YOUR INSTRUCTIONS: Start at the line below containing "קרן חזות (174, 100)" and stop at the line containing "Tecnología de Shopify (74, 2559)". Repeat every line of that stretch exactly, and nothing outside it.

"""

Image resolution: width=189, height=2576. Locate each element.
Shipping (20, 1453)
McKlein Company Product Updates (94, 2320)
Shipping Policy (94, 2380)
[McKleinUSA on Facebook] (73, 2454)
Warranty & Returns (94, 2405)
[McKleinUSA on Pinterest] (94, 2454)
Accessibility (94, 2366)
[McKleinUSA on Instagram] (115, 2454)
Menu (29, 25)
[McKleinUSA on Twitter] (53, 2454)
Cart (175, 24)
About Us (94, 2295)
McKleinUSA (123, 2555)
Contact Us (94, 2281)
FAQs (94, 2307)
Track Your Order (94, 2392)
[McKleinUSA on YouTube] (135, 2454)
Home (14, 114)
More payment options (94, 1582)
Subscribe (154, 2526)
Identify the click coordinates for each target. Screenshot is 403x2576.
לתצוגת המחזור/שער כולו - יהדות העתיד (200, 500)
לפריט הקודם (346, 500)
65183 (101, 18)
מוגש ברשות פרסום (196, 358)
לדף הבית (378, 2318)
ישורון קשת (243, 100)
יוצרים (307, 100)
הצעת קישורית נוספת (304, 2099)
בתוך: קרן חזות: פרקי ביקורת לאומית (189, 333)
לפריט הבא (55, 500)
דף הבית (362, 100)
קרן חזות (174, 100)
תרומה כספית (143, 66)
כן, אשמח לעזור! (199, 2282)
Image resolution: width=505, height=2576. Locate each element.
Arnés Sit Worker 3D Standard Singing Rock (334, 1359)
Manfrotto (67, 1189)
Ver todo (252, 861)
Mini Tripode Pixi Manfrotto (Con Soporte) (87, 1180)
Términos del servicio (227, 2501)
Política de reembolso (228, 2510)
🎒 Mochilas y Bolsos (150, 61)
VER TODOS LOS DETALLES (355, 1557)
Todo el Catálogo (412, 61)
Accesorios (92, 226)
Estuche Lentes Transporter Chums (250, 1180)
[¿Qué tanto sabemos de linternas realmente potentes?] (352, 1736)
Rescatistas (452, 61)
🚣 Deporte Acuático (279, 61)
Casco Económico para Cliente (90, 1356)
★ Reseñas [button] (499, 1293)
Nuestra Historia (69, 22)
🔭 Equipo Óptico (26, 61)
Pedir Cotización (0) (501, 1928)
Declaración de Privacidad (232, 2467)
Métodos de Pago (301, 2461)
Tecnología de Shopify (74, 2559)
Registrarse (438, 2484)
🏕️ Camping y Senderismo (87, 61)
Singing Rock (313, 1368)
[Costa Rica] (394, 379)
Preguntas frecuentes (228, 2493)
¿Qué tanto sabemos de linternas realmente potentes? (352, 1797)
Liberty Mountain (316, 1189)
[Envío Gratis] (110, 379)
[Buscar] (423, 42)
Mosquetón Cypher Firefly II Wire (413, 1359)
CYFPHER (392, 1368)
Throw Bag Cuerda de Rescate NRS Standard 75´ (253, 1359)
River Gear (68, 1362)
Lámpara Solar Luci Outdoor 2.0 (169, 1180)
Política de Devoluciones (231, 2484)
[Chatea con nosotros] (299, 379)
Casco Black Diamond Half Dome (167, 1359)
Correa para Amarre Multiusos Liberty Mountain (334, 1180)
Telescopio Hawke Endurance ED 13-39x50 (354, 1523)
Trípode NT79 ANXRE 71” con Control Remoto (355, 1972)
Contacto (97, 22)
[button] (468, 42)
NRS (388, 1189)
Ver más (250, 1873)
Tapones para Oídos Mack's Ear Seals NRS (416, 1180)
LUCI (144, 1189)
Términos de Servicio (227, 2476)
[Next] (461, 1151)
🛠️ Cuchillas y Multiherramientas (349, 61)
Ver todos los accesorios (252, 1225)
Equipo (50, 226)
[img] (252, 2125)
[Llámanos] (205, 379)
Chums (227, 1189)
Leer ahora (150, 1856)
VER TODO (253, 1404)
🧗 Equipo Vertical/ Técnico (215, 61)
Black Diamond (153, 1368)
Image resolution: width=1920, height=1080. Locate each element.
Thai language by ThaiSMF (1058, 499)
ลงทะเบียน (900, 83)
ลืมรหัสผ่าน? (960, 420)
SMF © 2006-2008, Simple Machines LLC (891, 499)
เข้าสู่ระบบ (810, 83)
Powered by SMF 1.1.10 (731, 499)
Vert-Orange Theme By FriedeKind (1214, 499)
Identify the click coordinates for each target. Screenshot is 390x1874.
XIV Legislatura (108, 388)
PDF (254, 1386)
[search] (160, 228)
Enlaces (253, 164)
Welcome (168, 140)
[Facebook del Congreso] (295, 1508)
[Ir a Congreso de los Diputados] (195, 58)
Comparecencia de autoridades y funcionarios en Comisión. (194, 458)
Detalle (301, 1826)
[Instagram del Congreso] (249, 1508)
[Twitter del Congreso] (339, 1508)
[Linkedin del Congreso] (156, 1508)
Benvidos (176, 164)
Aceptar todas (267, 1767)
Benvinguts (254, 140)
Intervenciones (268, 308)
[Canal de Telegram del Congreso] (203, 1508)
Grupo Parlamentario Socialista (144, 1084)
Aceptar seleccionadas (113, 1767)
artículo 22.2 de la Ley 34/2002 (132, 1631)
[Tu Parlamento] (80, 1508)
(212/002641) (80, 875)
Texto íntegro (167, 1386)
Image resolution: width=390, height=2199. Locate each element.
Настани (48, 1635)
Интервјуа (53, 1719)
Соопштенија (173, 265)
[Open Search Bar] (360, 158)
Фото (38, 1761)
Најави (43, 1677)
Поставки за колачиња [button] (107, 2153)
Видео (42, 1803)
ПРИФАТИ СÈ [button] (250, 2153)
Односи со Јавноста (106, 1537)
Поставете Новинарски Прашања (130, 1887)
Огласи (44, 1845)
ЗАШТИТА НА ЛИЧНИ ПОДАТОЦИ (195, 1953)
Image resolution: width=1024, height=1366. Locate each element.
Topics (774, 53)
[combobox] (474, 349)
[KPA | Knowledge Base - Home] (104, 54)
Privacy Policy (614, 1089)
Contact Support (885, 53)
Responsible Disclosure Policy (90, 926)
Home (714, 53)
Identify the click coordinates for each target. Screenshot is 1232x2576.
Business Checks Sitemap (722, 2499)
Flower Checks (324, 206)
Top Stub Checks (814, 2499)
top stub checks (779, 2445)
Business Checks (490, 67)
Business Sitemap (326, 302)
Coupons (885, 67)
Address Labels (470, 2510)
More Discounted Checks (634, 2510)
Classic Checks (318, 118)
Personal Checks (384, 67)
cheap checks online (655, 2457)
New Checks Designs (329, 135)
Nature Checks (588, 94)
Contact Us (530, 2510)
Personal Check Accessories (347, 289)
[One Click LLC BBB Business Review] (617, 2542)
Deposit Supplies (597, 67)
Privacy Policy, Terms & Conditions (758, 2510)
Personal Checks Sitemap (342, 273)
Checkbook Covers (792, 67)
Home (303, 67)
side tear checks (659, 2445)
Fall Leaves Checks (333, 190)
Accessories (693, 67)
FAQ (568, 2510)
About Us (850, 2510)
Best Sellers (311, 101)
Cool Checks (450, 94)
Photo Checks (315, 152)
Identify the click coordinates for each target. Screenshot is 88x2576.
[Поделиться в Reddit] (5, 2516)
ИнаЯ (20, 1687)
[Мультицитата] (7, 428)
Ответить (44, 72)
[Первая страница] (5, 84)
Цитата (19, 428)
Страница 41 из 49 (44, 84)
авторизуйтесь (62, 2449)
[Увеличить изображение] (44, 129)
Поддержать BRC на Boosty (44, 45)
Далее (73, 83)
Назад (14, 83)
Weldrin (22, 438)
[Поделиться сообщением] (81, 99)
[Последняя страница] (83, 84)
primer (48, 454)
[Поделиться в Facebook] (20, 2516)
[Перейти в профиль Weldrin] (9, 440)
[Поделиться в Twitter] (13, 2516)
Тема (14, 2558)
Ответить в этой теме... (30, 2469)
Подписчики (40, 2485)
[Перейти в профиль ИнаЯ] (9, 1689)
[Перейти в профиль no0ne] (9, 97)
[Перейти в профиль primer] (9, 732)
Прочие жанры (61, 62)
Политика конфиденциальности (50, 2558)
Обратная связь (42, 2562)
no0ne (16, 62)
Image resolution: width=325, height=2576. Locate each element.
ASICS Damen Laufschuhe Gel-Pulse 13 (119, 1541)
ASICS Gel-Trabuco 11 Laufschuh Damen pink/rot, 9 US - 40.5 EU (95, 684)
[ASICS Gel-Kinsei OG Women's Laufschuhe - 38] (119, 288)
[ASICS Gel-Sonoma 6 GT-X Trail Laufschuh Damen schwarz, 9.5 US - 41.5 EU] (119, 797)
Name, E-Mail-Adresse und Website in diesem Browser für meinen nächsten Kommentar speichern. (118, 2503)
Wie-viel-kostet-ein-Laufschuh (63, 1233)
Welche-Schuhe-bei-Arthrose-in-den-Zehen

"""

EXERCISE OUTPUT:
קרן חזות (174, 100)
תרומה כספית (143, 66)
כן, אשמח לעזור! (199, 2282)
Image resolution: width=505, height=2576. Locate each element.
Arnés Sit Worker 3D Standard Singing Rock (334, 1359)
Manfrotto (67, 1189)
Ver todo (252, 861)
Mini Tripode Pixi Manfrotto (Con Soporte) (87, 1180)
Términos del servicio (227, 2501)
Política de reembolso (228, 2510)
🎒 Mochilas y Bolsos (150, 61)
VER TODOS LOS DETALLES (355, 1557)
Todo el Catálogo (412, 61)
Accesorios (92, 226)
Estuche Lentes Transporter Chums (250, 1180)
[¿Qué tanto sabemos de linternas realmente potentes?] (352, 1736)
Rescatistas (452, 61)
🚣 Deporte Acuático (279, 61)
Casco Económico para Cliente (90, 1356)
★ Reseñas [button] (499, 1293)
Nuestra Historia (69, 22)
🔭 Equipo Óptico (26, 61)
Pedir Cotización (0) (501, 1928)
Declaración de Privacidad (232, 2467)
Métodos de Pago (301, 2461)
Tecnología de Shopify (74, 2559)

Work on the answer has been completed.